Updated: November 7, 2015 7:44:22 am
As the guessing game over Bihar comes to a close this Sunday, initial trends emerging from the post-poll survey done by Lokniti-CSDS (not an exit poll) for The Indian Express, indicate a distinct turnaround in favour of the Mahagathbandhan.
A couple of weeks before the first phase of polling, the NDA was ahead in the electoral race in Bihar. The Lokniti-CSDS pre-poll survey for The Indian Express estimated a lead of 4 per cent for the NDA over the Mahagathbandhan. The five weeks of campaign seems to have brought small but significant changes.
The NDA seems to have slipped while the Gathbandhan seems to have gained momentum and taken a lead over the NDA. As per our post-poll estimate, the Gathbandhan seem to have a lead of 4 per cent over the NDA. The Mahagathbandhan may end up with roughly 42 per cent of the votes while the NDA would have to lag behind with around 38 per cent votes.
The smaller parties and independents together might end up with 20 per cent votes.

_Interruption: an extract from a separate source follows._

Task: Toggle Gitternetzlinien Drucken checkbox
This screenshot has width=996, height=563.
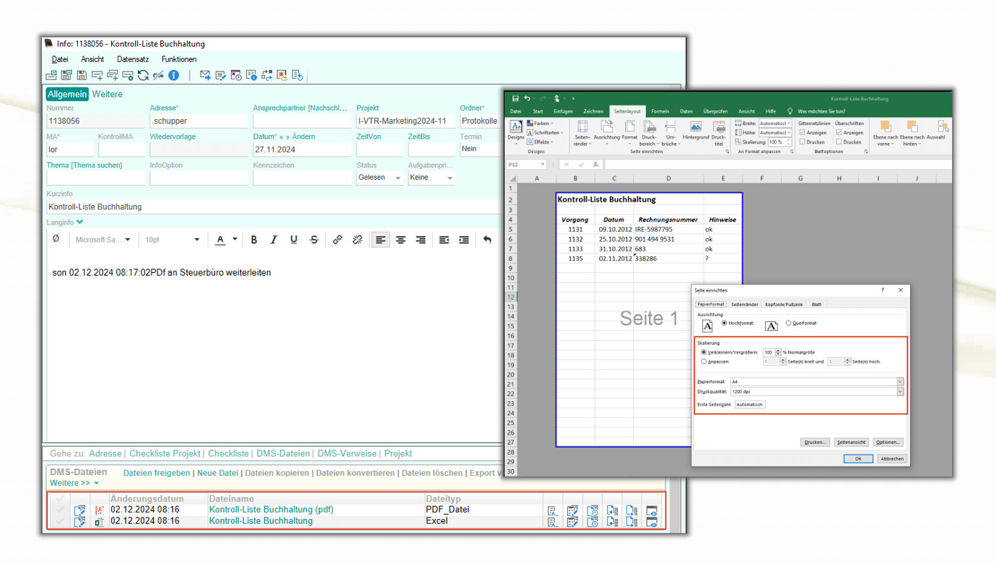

This lead could result in a major headline on Monday.
The post-poll study was conducted at 240 locations spread across 60 Assembly constituencies. A total of 3939 voters were interviewed. We are reasonably confident that the direction of the result would be as indicated by the post-poll survey. What is more crucial at this stage is the fact that with a contest as close as this, the outcome in terms of seats would definitely remain a suspense till Sunday afternoon.

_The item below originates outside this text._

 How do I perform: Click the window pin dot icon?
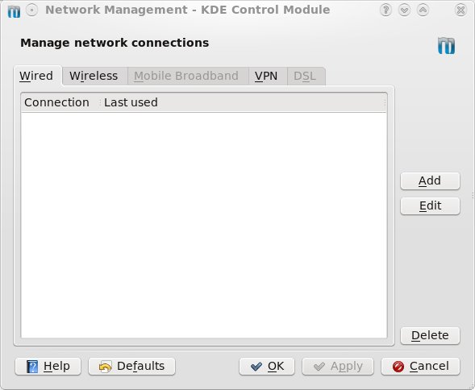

Our analysis to be presented in these pages next week will come up with more details but it is necessary that we briefly discuss here the central puzzle: how did people’s choice change over the last five weeks or so?
Obviously, the most visible answer to this question is campaign. This election would certainly go down as one where the campaign proved to be critical. The difference in outcomes of the two surveys is also because (as the post-poll survey found) many voters finally made up their mind very late. While one fourth made up their mind either on the day of voting or a day or two before it, another 15 percent decided who to vote for only after seeing the candidates.
Rarely in any elections in the recent past, has such a large proportion of voters taken their voting decision at the very last minute. The survey found that the late swing of voters benefited the Mahagathbandhan. In many ways, this has been an election of several paradoxes.
As we had noted in the pre-poll analysis, the Mahagathbandhan began with a goodwill in favour of Nitish Kumar. At the same time, the central figure campaigning for NDA, Prime Minister Narendra Modi too, had a very robust positive image. So, it has been a contest between the state level leader and the national level leader.
Another paradox is that while Nitish Kumar’s popularity and developmental record has certainly helped the Mahagathbandhan do well, it is Lalu Yadav’s RJD which is likely to do better than the JD(U) as per our post-poll survey.
Finally, in the main theatre of OBC politics since 1990s, a new configuration emerged during these elections: the Yadav-Kurmis on one side and the more backward sections on the other side. Whether the Mahagathbandhan managed to forestall this configuration is something we need to look into once the details of the post-poll are available.